I read your paper and the two posts in your short sequence. Thanks for the links. I still think it’s very unlikely that one of the AIs in your original hypothetical (when they don’t examine each other’s source code) would do better by defecting.
I accept that if an opposing AI had a model of you that was just decent but not great, then there is some amount of logical connection there. What I haven’t seen is any argument about the shape of the graph of logical connection strength vs similarity of entities. I hypothesize that for any two humans who exist today, if you put them in a one shot PD, the logical connection is negligible.
Has anyone written specifically on how exactly to give weights to logical connections between similar but non-identical entities?
Has anyone written specifically on how exactly to give weights to logical connections between similar but non-identical entities?
Nope! That’s the open part of the problem :-) We don’t know how to build a decision network with logical nodes, and we don’t know how to propagate a “logical update” between nodes. (That is, we don’t have a good formalism of how changing one algorithm logically affects a related but non-identical algorithm.)
If we had the latter thing, we wouldn’t even need the “logical decision network”, because we could just ask “if I change the agent, how does that logically affect the universe?” (as both are algorithms); this idea is the basis of proof-based UDT (which tries to answer the problem by searching for proofs under the assumption “Agent()=a” for various actions). Proof based UDT has lots of problems of its own, though, and thinking about logical updates in logical graphs is a fine angle of approach.
Thanks.
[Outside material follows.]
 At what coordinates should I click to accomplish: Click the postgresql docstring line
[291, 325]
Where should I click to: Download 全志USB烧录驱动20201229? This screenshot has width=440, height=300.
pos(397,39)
I had one question about your Toward Idealized Decision Theory paper.
I can’t say I fully understand UDT, but the ‘updateless’ part does seem very similar to the “act as if you had precommitted to any action that you’d have wanted to precommit to” core idea of NDT. It’s not clear to me that the super powerful UDT would make the wrong decision in the game where two players pick numbers between 0-10 and get payouts based on their pick and the total sum.
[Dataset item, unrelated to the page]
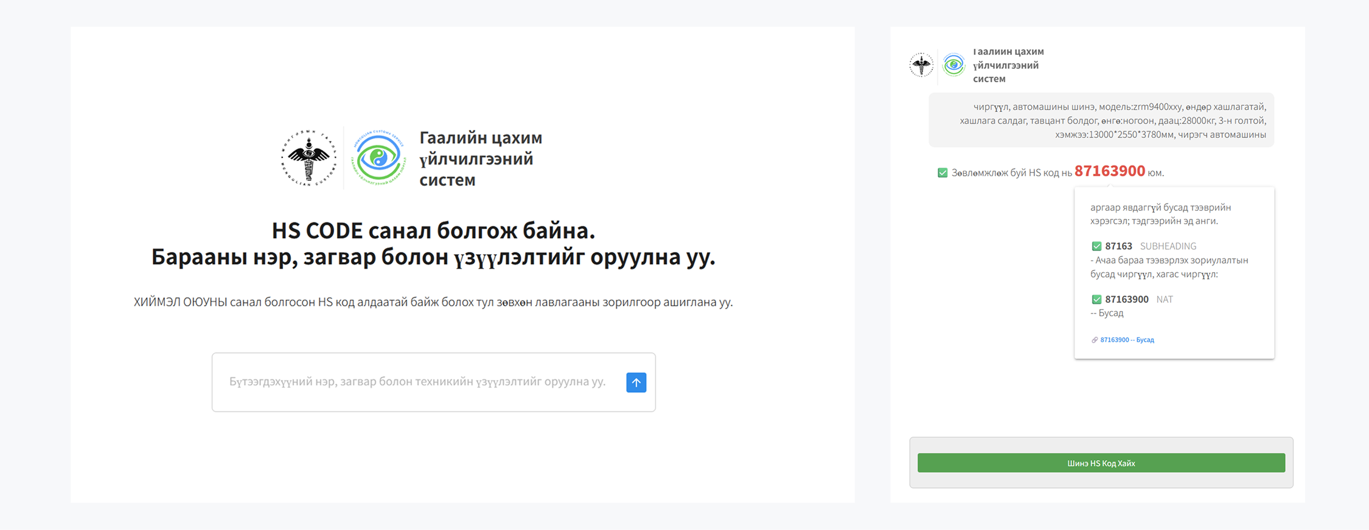Click the right panel system title text
The height and width of the screenshot is (530, 1369).
(1008, 65)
Wouldn’t the UDT reason as follows? “If my algorithm were such that I wouldn’t just pick 1 when the human player forced me into it by picking 9 (for instance maybe I always pick 5 in this game), then I may still have a reputation as a powerful predictor but it’s much more likely that I’d also have a reputation as an entity that can’t be bullied like this, so the human would be less likely to pick 9. That state of the world is better for me, so I shouldn’t be the type of agent that makes the greedy choice to pick 1 when I predict the human will pick 9.”
The argument in your paper seems to rely on the human assuming the UDT will reason like a CDT once it knows the human will pick 9.
the ‘updateless’ part does seem very similar to the “act as if you had precommitted to any action that you’d have wanted to precommit to” core idea of NDT
Yep, that’s a common intuition pump people use in order to understand the “updateless” part of UDT.
It’s not clear to me that the super powerful UDT would make the wrong decision in the game where two players pick numbers between 0-10
A proof-based UDT agent would—this follows from the definition of proof-based UDT. Intuitively, we surely want a decision theory that reasons as you said, but the question is, can you write down a decision algorithm that actually reasons like that?
Most people agree with you on the philosophy of how an idealized decision theory should act, but the hard part is formalizing a decision theory that actually does the right things. The difficult part isn’t in the philosophy, the difficult part is turning the philosophy into math :-)
An AI should certainly cooperate if it discovered that by chance its opposing AI had identical source code.
I read your paper and the two posts in your short sequence. Thanks for the links. I still think it’s very unlikely that one of the AIs in your original hypothetical (when they don’t examine each other’s source code) would do better by defecting.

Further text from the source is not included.